[Saved entries]
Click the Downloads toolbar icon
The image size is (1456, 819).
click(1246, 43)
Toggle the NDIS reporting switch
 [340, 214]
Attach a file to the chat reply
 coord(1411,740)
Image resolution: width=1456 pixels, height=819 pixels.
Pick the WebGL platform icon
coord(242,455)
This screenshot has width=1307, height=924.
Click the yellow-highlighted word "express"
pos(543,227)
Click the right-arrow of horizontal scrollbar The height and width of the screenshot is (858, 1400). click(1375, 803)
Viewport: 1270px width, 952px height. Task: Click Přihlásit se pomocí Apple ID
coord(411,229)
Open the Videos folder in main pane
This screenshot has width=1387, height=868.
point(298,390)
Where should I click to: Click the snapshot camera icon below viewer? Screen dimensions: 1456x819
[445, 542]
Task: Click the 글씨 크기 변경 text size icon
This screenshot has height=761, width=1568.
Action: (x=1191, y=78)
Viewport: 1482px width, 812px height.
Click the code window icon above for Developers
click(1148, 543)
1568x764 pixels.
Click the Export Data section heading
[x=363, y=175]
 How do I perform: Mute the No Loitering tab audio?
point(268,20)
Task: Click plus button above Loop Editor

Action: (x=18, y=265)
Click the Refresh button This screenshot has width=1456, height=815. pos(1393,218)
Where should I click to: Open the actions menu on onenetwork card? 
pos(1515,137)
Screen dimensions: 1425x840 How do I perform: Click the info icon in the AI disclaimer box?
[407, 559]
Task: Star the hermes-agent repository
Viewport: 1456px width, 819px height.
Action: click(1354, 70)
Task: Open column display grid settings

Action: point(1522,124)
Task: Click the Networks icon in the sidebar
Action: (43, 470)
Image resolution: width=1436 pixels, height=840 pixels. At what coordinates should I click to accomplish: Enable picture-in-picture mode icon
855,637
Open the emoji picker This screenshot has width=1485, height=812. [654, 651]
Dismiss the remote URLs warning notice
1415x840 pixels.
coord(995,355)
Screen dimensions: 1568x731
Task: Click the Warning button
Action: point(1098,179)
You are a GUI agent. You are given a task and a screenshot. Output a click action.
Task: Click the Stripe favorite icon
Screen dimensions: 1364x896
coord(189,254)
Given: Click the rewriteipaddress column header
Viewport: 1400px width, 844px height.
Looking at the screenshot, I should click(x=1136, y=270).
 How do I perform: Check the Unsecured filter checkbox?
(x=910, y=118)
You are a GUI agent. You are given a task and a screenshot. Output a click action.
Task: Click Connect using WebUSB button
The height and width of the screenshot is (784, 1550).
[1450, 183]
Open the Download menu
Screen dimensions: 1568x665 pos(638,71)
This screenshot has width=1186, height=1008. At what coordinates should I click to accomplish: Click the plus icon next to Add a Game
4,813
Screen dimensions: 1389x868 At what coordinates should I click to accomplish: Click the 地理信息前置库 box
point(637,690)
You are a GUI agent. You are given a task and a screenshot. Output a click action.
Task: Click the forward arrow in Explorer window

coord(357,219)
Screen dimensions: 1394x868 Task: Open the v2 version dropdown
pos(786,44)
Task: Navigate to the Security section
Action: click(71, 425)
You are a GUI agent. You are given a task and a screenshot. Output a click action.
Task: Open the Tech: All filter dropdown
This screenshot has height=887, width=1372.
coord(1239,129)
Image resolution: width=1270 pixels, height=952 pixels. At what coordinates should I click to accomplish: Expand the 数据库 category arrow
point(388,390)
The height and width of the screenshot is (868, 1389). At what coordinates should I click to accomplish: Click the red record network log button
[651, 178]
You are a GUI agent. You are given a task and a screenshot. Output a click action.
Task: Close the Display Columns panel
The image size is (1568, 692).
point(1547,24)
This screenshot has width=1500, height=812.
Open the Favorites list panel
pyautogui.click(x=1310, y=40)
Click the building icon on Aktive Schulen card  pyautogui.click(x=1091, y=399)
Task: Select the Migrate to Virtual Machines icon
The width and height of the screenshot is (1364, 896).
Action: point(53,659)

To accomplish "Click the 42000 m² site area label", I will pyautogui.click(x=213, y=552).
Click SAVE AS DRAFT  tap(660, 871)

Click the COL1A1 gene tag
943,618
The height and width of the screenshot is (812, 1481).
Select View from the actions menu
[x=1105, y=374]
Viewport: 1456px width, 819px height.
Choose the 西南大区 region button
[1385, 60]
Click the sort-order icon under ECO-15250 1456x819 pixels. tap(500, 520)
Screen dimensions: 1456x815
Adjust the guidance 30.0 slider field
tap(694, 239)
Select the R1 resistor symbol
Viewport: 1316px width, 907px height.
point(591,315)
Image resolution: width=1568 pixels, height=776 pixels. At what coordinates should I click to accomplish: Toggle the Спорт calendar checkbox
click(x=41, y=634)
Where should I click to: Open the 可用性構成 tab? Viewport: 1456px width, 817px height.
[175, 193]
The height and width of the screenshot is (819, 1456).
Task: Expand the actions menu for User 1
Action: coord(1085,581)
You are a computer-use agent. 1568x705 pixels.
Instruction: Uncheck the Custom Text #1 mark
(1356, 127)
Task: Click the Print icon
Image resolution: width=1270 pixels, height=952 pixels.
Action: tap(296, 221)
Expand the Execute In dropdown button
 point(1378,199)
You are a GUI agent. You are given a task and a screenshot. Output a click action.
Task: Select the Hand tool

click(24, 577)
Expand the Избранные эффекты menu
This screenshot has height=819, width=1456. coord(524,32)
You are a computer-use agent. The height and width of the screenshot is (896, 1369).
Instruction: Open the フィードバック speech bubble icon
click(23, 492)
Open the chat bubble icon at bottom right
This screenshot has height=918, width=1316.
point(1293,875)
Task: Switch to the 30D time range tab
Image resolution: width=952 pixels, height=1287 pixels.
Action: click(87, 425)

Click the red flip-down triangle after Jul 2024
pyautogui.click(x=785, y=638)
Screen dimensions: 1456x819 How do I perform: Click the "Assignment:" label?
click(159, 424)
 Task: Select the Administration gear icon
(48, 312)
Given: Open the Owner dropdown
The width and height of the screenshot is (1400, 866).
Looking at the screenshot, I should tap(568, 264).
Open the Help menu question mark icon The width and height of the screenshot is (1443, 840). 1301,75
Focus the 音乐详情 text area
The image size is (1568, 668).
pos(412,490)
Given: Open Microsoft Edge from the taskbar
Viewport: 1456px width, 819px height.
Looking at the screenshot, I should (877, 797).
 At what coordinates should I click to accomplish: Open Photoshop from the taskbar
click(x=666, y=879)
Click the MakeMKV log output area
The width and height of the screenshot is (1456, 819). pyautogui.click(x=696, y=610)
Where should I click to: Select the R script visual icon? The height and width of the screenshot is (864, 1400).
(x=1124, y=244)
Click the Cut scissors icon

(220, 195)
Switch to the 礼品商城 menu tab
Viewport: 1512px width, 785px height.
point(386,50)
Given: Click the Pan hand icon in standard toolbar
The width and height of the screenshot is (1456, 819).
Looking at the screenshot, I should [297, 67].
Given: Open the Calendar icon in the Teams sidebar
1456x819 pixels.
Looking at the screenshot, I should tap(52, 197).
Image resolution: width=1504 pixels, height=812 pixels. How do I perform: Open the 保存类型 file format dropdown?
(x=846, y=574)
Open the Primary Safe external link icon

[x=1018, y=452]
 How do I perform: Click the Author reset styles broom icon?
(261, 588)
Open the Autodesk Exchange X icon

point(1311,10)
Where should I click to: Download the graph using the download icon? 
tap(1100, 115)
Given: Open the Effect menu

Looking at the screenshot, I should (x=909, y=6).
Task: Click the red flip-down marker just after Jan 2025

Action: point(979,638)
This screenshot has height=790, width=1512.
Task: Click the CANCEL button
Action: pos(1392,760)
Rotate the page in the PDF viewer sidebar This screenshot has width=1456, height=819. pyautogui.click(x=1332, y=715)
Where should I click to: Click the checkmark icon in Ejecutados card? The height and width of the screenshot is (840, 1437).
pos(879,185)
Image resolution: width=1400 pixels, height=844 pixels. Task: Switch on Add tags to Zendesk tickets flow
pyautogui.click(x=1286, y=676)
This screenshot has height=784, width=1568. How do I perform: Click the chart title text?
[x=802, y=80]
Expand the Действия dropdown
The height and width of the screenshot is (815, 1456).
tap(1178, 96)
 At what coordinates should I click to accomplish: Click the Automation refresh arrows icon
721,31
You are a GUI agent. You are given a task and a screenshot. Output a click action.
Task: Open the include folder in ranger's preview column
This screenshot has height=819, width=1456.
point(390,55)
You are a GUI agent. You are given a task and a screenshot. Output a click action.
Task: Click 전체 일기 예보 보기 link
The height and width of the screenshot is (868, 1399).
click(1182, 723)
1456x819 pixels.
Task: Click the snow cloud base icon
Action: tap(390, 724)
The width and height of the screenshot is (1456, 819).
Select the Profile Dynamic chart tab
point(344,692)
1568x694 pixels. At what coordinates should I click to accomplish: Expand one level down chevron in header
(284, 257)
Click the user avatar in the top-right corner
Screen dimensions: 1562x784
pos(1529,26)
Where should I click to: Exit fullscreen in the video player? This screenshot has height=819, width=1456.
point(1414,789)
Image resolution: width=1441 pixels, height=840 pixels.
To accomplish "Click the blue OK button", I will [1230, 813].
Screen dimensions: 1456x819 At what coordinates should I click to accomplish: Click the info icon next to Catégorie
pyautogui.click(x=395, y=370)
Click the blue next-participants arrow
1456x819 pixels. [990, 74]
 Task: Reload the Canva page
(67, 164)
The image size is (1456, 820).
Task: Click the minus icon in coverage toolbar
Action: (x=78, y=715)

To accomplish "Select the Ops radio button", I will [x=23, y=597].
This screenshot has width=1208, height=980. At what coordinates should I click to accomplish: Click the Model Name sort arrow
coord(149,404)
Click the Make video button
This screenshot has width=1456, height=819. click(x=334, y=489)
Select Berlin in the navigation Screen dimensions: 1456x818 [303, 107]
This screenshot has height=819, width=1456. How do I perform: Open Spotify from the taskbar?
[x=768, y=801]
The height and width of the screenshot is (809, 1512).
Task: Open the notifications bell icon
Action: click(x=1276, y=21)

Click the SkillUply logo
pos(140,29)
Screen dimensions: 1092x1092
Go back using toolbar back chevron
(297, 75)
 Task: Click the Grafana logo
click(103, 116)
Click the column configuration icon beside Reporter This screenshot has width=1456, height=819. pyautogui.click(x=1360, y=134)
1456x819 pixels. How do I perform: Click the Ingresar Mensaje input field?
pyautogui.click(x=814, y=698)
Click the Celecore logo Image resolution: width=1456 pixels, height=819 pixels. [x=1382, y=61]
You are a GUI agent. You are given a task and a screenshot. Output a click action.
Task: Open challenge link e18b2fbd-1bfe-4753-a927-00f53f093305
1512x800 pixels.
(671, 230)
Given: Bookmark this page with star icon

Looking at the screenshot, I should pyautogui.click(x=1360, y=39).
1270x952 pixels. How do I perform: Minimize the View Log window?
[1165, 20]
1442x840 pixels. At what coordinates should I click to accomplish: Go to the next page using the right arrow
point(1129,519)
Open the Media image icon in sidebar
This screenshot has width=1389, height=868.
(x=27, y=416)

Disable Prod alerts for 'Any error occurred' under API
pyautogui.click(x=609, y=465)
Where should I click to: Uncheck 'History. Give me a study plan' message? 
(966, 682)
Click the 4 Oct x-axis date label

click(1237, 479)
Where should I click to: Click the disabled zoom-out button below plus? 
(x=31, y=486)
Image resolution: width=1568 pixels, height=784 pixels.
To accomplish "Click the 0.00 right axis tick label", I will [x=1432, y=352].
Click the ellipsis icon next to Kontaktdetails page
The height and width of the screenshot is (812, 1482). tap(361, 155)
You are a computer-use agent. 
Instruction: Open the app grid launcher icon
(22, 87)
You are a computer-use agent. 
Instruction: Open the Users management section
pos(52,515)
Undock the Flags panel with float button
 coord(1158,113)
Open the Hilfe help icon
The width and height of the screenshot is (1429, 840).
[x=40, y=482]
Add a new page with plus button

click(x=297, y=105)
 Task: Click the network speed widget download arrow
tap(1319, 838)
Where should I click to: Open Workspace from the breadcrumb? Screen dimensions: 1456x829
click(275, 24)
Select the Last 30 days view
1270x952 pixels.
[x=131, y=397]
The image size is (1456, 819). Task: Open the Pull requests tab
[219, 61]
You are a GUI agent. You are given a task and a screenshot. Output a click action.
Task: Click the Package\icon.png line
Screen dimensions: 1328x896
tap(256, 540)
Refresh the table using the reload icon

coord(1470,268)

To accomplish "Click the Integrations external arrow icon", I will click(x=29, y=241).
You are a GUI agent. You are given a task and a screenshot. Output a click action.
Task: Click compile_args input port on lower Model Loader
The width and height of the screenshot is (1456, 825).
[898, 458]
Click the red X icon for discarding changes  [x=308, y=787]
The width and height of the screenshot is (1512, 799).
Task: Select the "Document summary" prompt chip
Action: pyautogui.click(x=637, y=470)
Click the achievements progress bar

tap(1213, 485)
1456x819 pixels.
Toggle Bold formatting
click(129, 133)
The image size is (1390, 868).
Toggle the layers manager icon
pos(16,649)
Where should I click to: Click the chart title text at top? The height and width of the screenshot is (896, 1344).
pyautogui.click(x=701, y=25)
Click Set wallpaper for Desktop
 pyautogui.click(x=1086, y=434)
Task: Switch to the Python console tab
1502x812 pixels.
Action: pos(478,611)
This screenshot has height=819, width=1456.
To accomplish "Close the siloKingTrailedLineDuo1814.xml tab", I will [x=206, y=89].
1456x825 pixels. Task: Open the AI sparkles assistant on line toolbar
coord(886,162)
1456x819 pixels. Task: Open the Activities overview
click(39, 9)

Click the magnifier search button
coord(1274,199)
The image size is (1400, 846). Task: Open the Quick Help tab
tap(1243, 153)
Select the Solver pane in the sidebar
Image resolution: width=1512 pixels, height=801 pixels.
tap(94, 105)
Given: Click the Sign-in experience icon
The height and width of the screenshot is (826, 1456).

» Activity
Please find the lines in the data that contain the word "computer" and copy them.

» Exercise response
You are a computer-use agent. 1568x705 pixels.
You are a computer-use agent. The height and width of the screenshot is (896, 1369).
You are a computer-use agent. 
You are a computer-use agent. 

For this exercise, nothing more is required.